Le groupe Doux basé à Chateaulin (Finistère) affichera cette année une perte de l'ordre de 35 millions d'euros, quasi identique à celle de l'an passé. Car Doux souffre des prix bas pour ses ventes de poulets congelés au Moyen Orient. Pour sortir de cette situation, l'industriel, filiale depuis deux ans de la coopérative Terrena basée à Ancenis (Loire-Atlantique), a présenté en septembre 2017 un projet de réorganisation de ses outils et de ciblage de nouveaux marchés. Le plan prend du retard. Il vient d'être présenté en comité central d'entreprise. Il passe toujours par 100 millions d'euros d'investissements sur quatre ans. Mais ils ne sont pas encore financés.
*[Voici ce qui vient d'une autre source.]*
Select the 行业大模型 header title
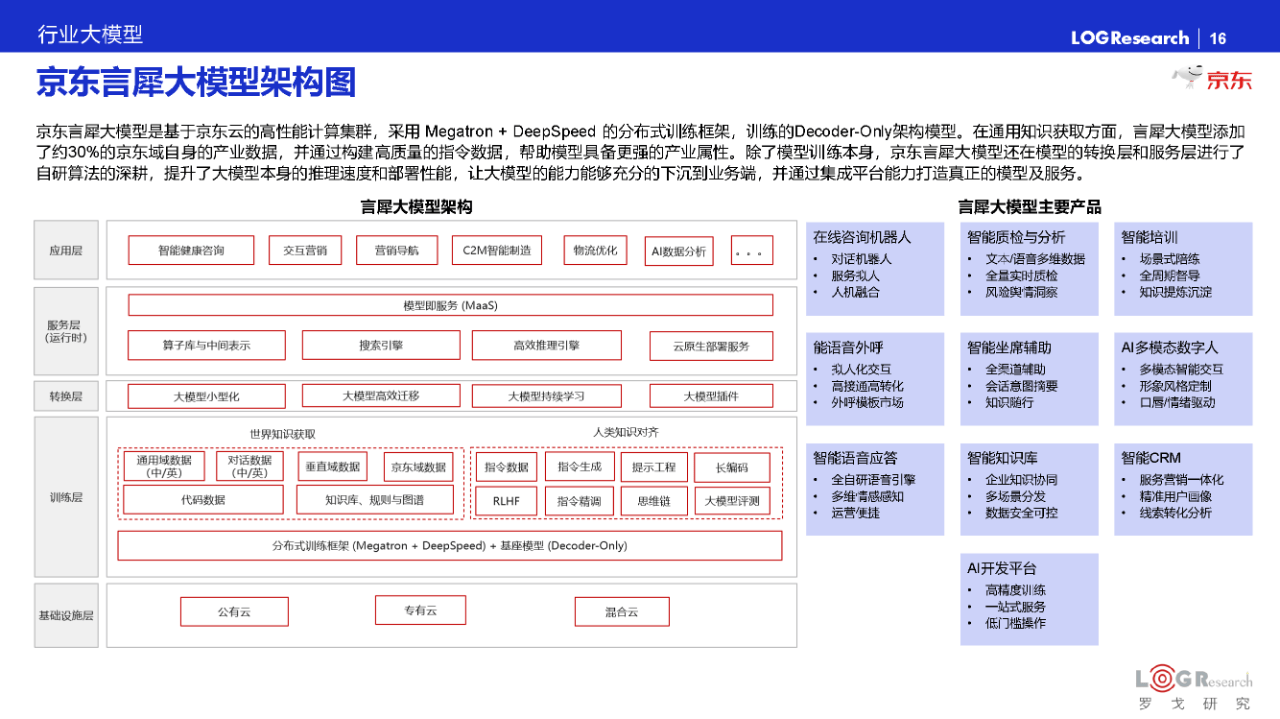The image size is (1280, 719). (x=90, y=35)
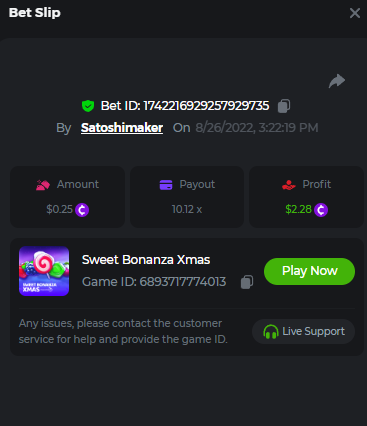Open the Sweet Bonanza Xmas game thumbnail

click(x=44, y=271)
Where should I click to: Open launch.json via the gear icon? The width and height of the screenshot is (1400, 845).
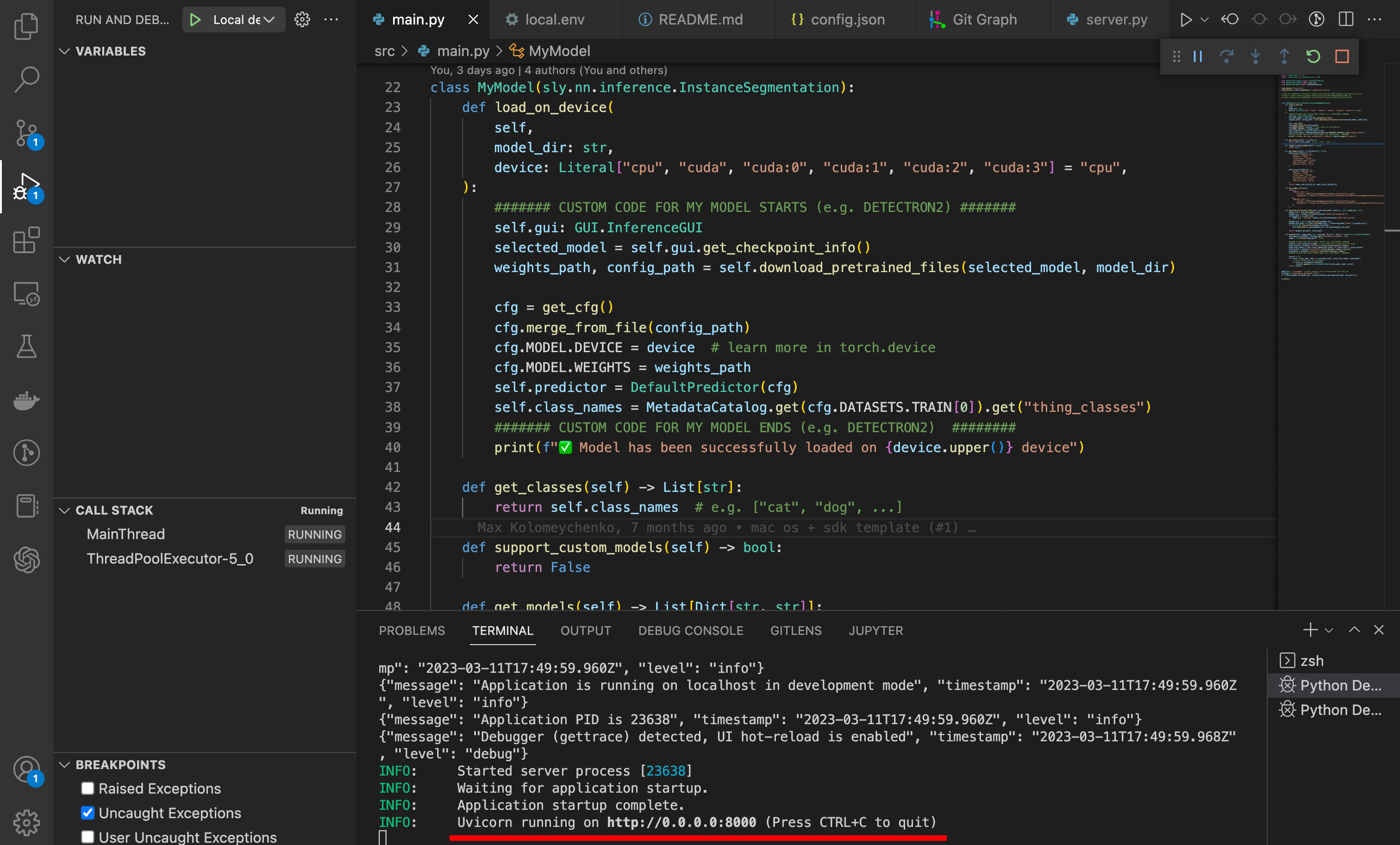pos(302,20)
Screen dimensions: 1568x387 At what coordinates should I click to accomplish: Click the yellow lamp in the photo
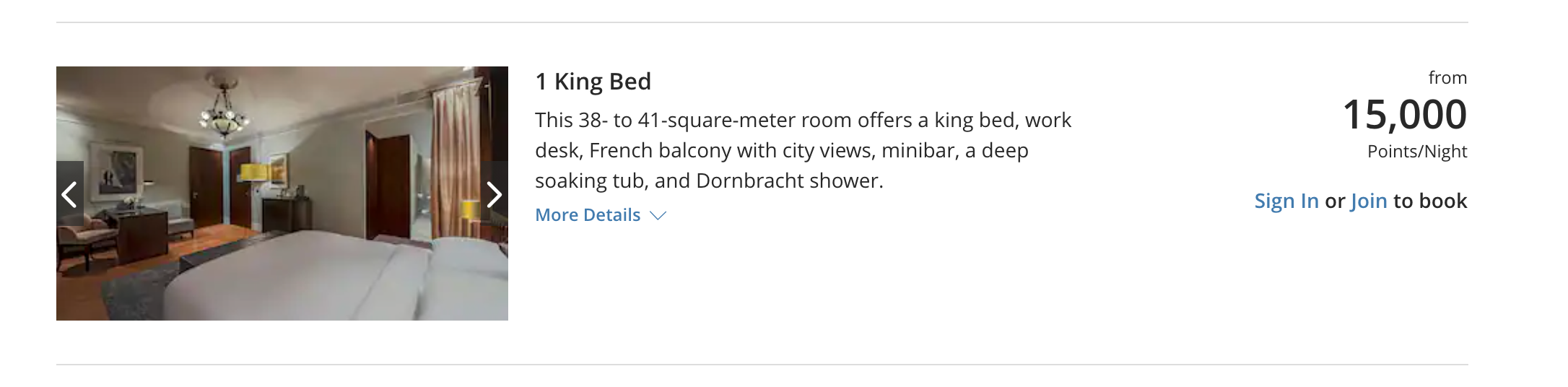(254, 172)
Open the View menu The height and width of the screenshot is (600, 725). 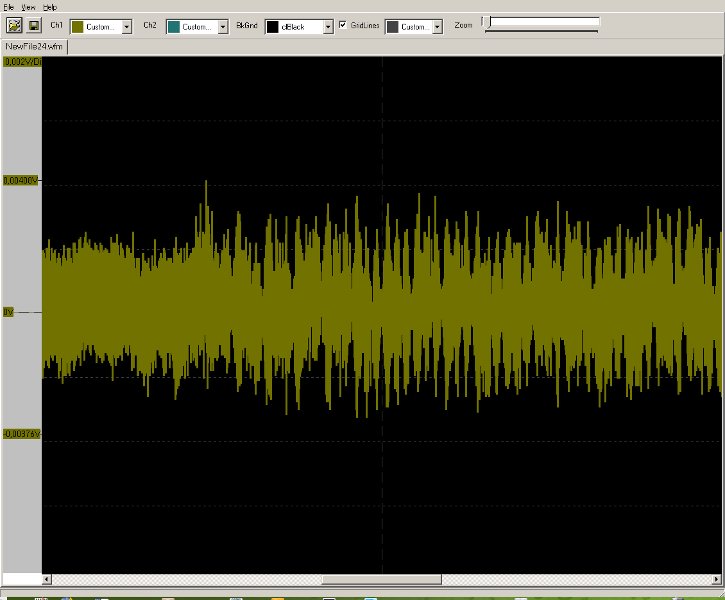(29, 7)
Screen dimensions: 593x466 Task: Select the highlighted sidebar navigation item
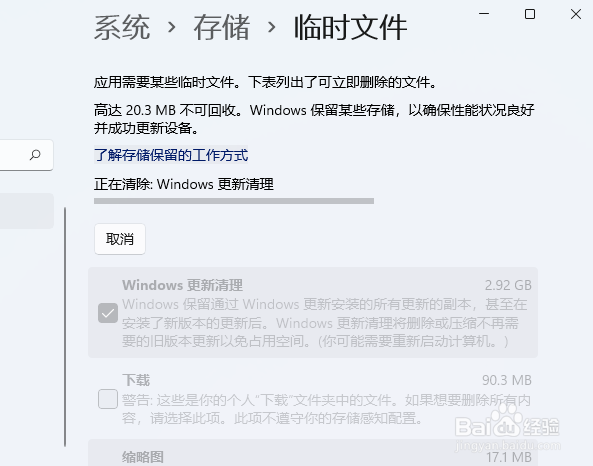click(26, 211)
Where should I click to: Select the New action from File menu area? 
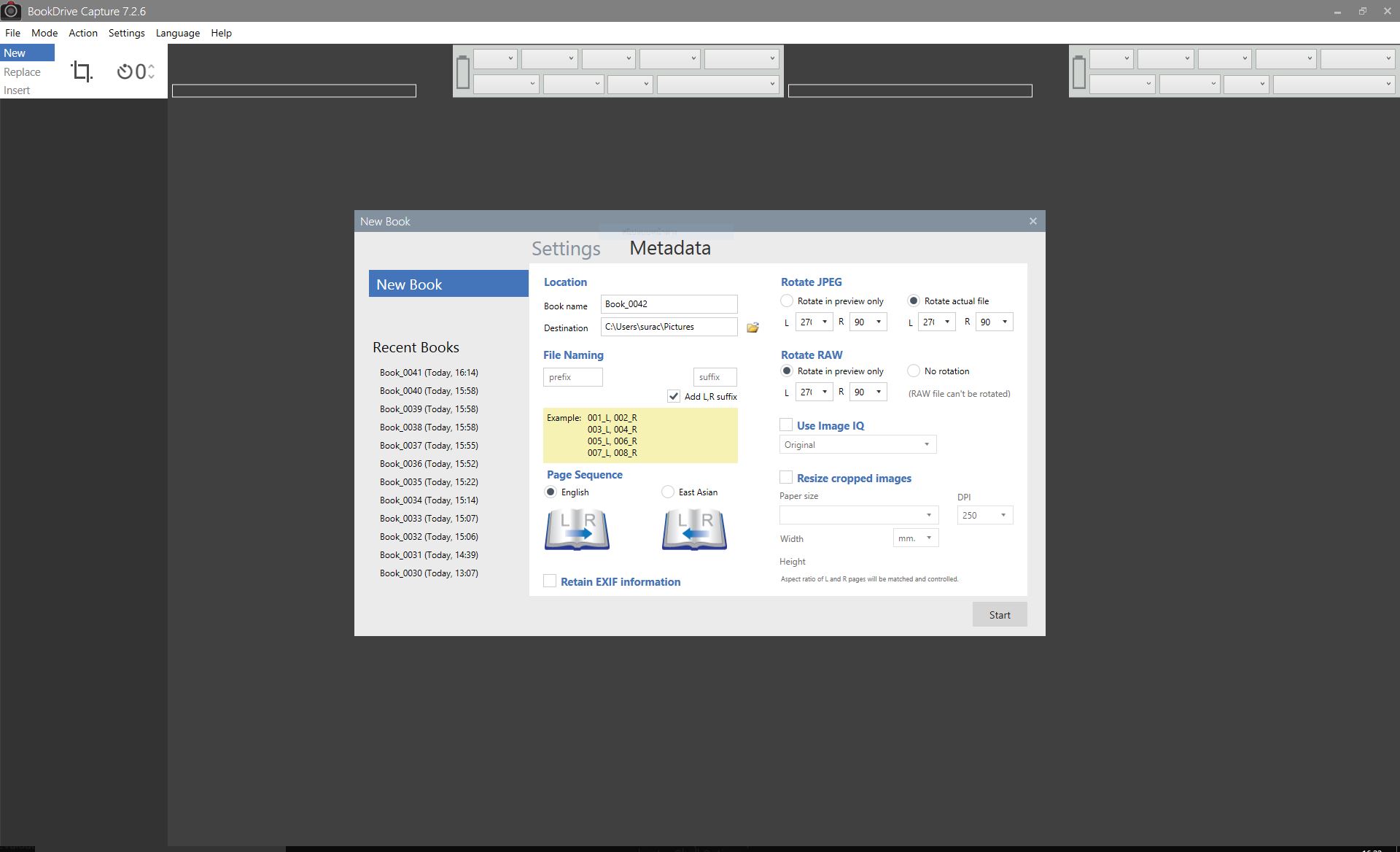[14, 52]
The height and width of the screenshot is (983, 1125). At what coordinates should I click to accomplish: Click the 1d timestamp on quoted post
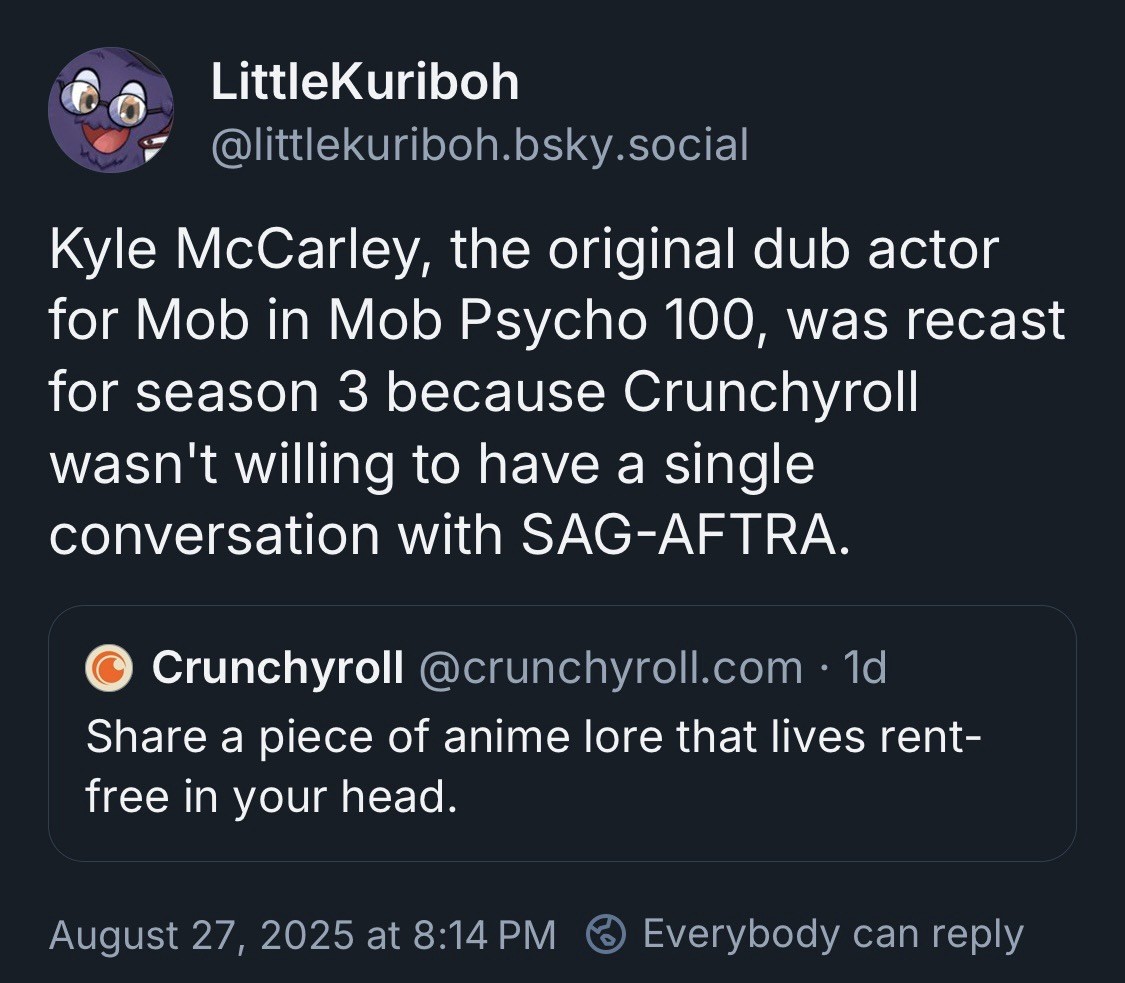tap(865, 668)
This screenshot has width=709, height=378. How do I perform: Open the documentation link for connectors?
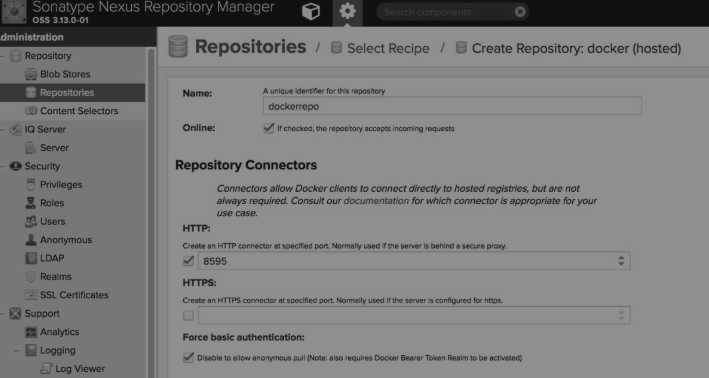(x=376, y=201)
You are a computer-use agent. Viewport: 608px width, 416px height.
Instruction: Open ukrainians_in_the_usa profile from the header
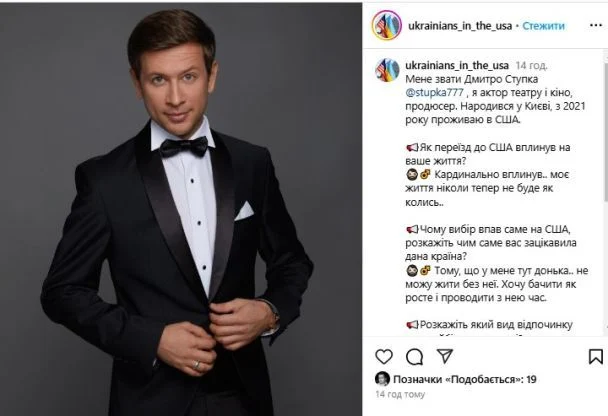point(460,26)
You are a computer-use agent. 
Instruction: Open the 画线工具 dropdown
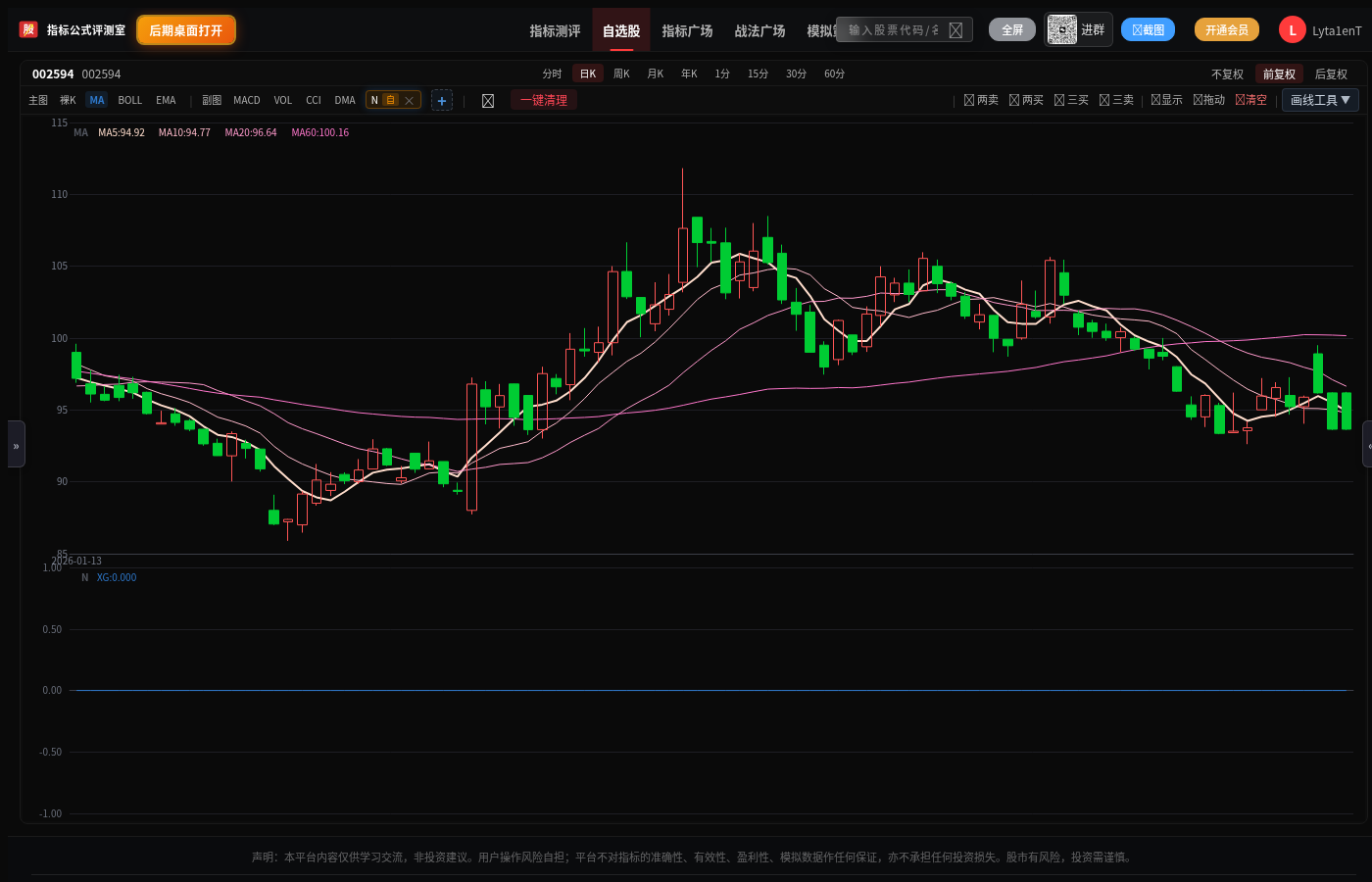click(1320, 100)
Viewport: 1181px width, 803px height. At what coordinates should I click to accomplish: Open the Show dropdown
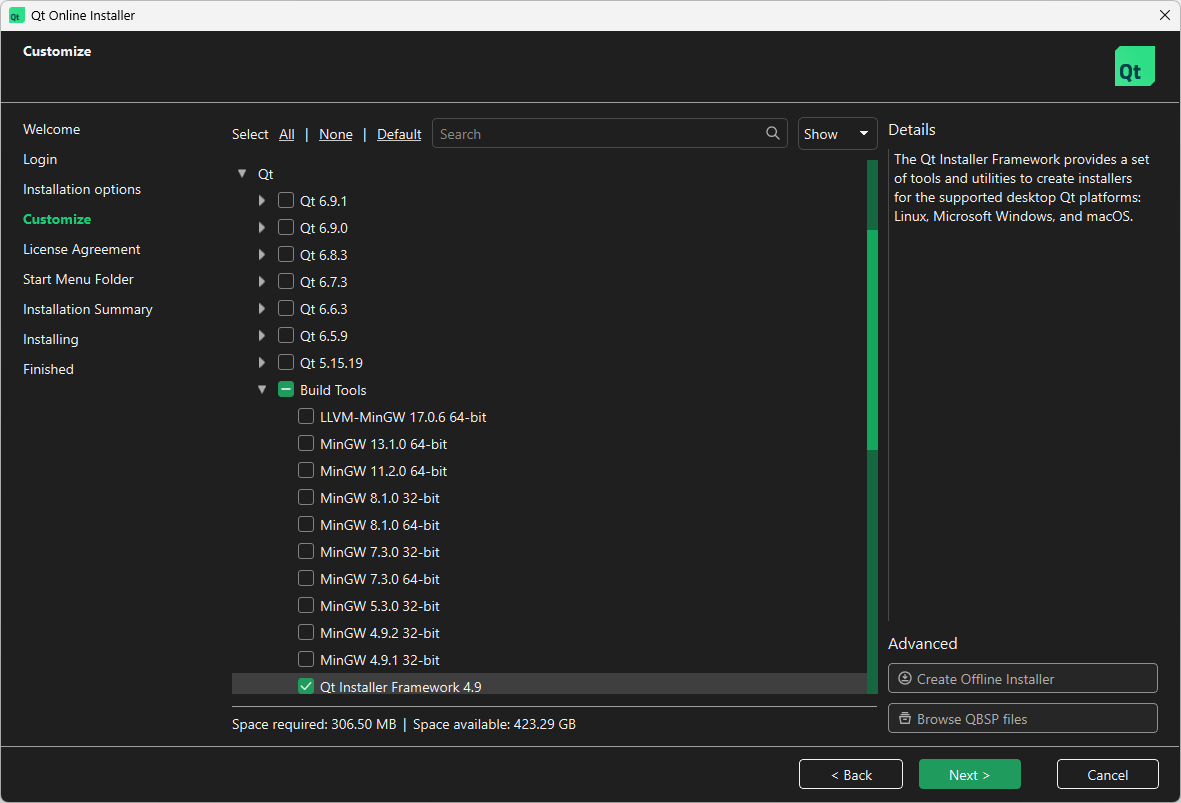tap(837, 133)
Projet d'ouverture de capital

Doux, qui a réalisé 320 millions d'euros de chiffre d'affaires en 2016, est prêt à ouvrir son capital à des partenaires industriels ou financiers. De plus, pour ce qui concerne ses produits basiques, il entend sous-traiter les abattages en Ukraine, vraisemblablement chez MHP, le leader local de la volaille. Les salaires y sont moins importants qu'en France, Doux pourra donc continuer de vendre au Moyen Orient, cette fois sans perdre d'argent.

Réorganiser les usines

Parallèlement, il va réorganiser ses usines en France. Celle de Chantonnay (Vendée) va être centrée sur les poulets frais halal à destination de l'Europe, un créneau duquel Doux est totalement absent à ce jour. A Quimper (Finistère), il est prévu de renforcer les activités du site dans les produits préparés, notamment pour l'Afrique. A Chateaulin (Finistère), le site d'abattage va se concentrer sur le haut de gamme, à savoir le poulet Fitlife riche en Omega 3 que Doux commence à vendre en Arabie Saoudite.

Effectif de 1 400 emplois

Ces différents projets devraient totalement se concrétiser à partir de 2018. D'ici là, le groupe maintient ses productions. Il entend également pérenniser ses 1 400 emplois et ses 500 éleveurs dont 300 bénéficient de contrats d'intégration. Il va aussi falloir que Doux règle son problème judiciaire. La Commission européenne lui réclame 84 millions d'euros depuis 2010 car il n'aurait pas respecté les règles de poids en eau des poulets. L'Europe lui demande donc de rembourser les aides perçues (restitutions). Le dossier est entre les mains des juges du tribunal administratif de Rennes.